Defined Contribution Plan Forfeitures: Proposed Regulations and Recent Litigation

Kelley Drye Client Advisory

There have been recent developments from both the Internal Revenue Service (“IRS”) and the Department of Labor (“DOL”) and pending court cases about how plan forfeitures under defined contribution retirement plans must be handled. As described in more detail below, however, there are inconsistences among these developments that plan sponsors need to be aware of. The purpose of this advisory is to summarize what the potential conflicts are and to make sure that employers are aware of them, and that until these potential conflicts are resolved, employers are administering their plans so as not to violate any of the rules.

IRS Proposed Regulations

The IRS issued proposed regulations in February 2023 providing guidance as to when and how plan forfeitures under defined contribution plans[1] can be used. Under the proposed regulations, forfeitures may be used for one or more of the following purposes: (i) to pay plan administrative expenses, (ii) to reduce employer contributions under the plan, or (iii) to increase benefits in other participants’ accounts in accordance with plan terms.
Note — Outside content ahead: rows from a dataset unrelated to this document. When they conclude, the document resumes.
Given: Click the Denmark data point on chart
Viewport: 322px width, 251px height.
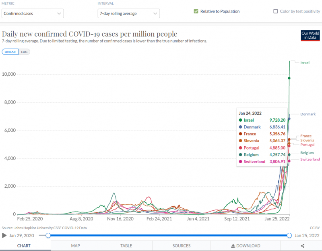Looking at the screenshot, I should 289,118.
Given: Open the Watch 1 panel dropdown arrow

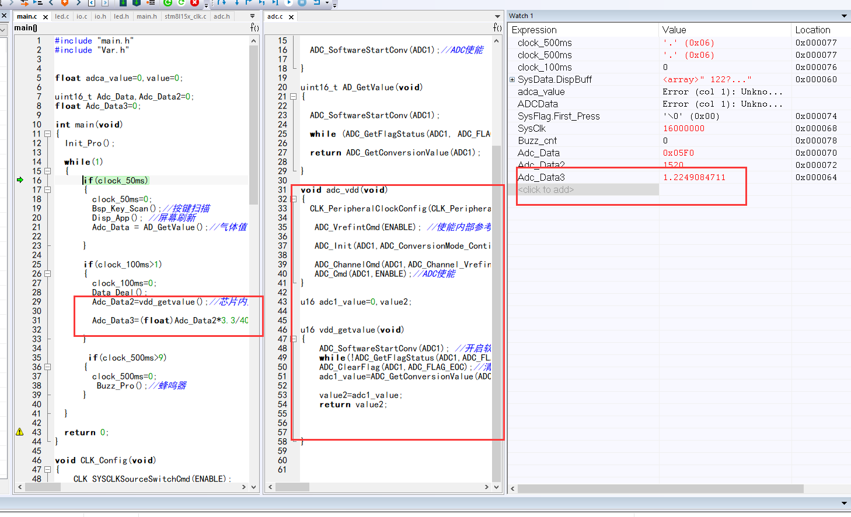Looking at the screenshot, I should (845, 15).
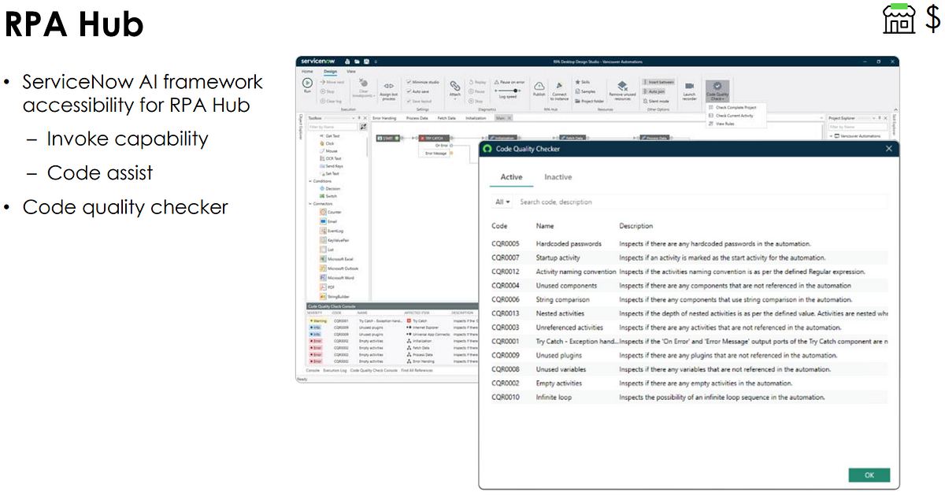Run the automation from the ribbon
This screenshot has width=945, height=496.
tap(307, 83)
With respect to when the forfeitures must be allocated, the rules provide that the deadline is 12 months after the close of the plan year in which they were incurred, so forfeitures incurred in 2024 will be required to be used by December 31, 2025. In addition, with respect to any forfeitures incurred prior to 2024, the rules provide for the same deadline as forfeitures incurred during 2024 (i.e., they must be used by December 31, 2025).
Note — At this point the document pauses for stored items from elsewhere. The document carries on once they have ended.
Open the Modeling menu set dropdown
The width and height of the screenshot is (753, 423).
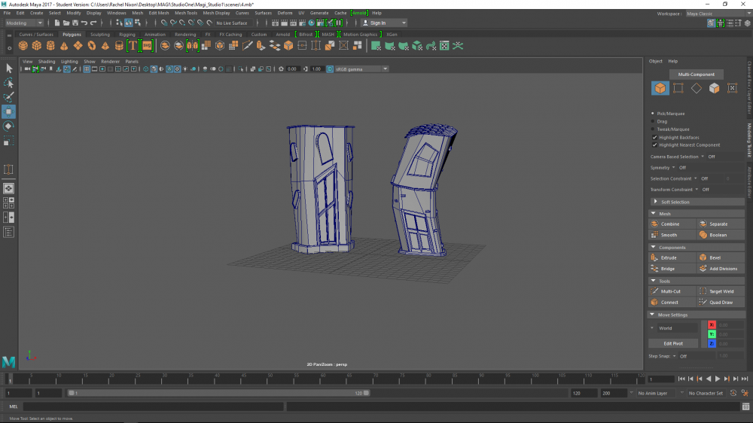(x=24, y=23)
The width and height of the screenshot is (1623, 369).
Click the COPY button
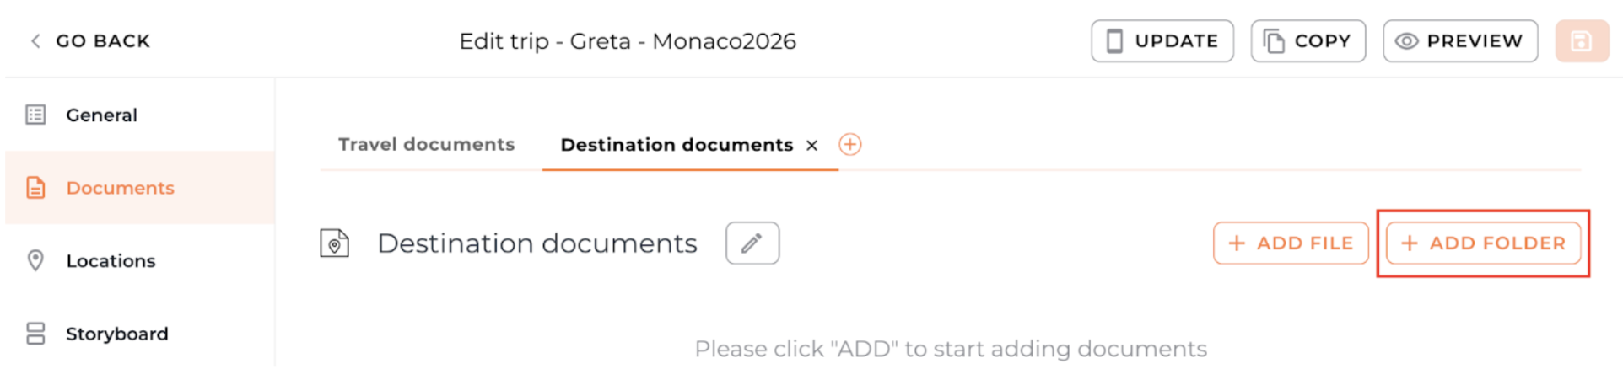click(1308, 41)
Department of Labor Guidance and Pending Court Cases

On a related note, there have also been several DOL and case law developments that raise additional questions about how an ERISA plan should use plan forfeitures. On September 28, 2023, the DOL published a news release announcing an order requiring Sypris Solutions Inc. to restore $575,000 to its 401(k) plan participants due to the company’s use of forfeitures to reduce employer contributions. While Sypris’ plan document specifically required that forfeitures be used to pay plan expenses, the DOL’s reasoning for the $575,000 judgment appears to be not only that Sypris failed to follow the terms of its plan document, but also that it benefited at the expense of plan participants.”
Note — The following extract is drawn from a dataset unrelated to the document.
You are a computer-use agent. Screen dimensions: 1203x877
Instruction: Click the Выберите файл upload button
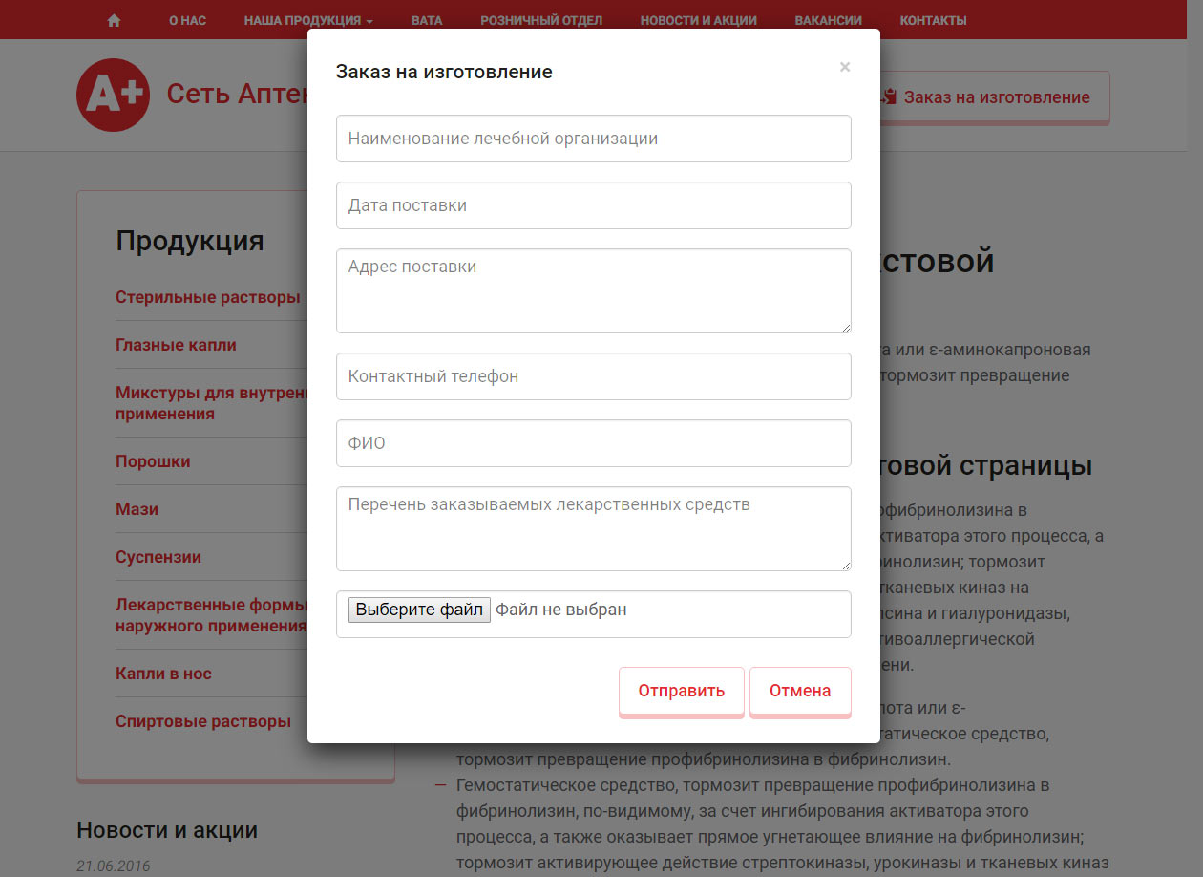419,610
Shortly after the DOL’s news release, a plaintiffs’ law firm, Hayes Pawlenko LLP, filed class action lawsuits in California’s district courts against eight companies[2] alleging that the companies improperly handled forfeitures in their 401(k) plans by using them to reduce employer contributions.[3] The plaintiffs claim that by doing so, the companies chose to save themselves millions of dollars each year instead of reducing the amounts charged to participants’ individual accounts for administrative expenses, thereby violating their fiduciary duty to act solely in the interest of the participants and beneficiaries” and for the exclusive purpose of providing benefits to participants and their beneficiaries and defraying reasonable expenses of administering the plan.” The complaints also claim that the companies’ use of forfeitures constituted a prohibited transaction because it benefited the companies, which were parties-in-interest.[4]

It is important to note that the plans at issue in the majority of the class action lawsuits complied with the proposed IRS regulations because they permitted the use of forfeitures for either paying plan expenses or reducing employer contributions.[5] As such, the plans did not violate any tax rules, but could be found to be noncompliant with the DOL’s reasoning in its Sypris order that the use of forfeitures cannot benefit the company at the expense of participants and beneficiaries.

Summary

In light of the proposed IRS regulations and the somewhat unclear DOL order against Sypris, and the pending lawsuits, we strongly recommend that plan sponsors at a minimum continue to follow the IRS regulations and ensure that their plans are operated in accordance with their plan documents. Employers should also be aware that there still remains the issue of whether there is a potential DOL violation for using forfeitures to reduce employer contributions instead of paying plan expenses, even though doing so is expressly permitted by the IRS and is a common practice under defined contribution plans. We will monitor developments in this area. In the meantime, we urge you to contact one of the attorneys in the Kelley Drye Employee Benefits Department to discuss whether the existing language in your plan document, as well as your administrative practices, should be reviewed in light of the changing landscape regarding use of forfeitures.


[1] The proposed regulations also remove the requirement that forfeitures under defined benefit plans be used as soon as possible to reduce employer contributions. For purposes of this advisory, we will focus on the impact of the new requirements on defined contribution plans.

[2] The defendant companies are Thermo Fisher, Intuit, Qualcomm, Clorox, HP, Honeywell, Tetra Tech, and Mattel.

[3] Another plaintiffs’ law firm, Walcheske & Luzi LLC, has recently added a similar forfeiture claim to its broader 401(k) mismanagement lawsuit against John Muir Health, a hospital network.

[4] The defendant companies, in turn, have filed motions to dismiss, arguing in part that deciding what benefits to provide and how to fund them is a settlor function, and therefore they were not ERISA fiduciaries with respect to the use of forfeitures.

[5] Also, since the plans in these lawsuits did not require that forfeitures be used exclusively to pay plan expenses, these plans are technically distinguishable from the Sypris plan.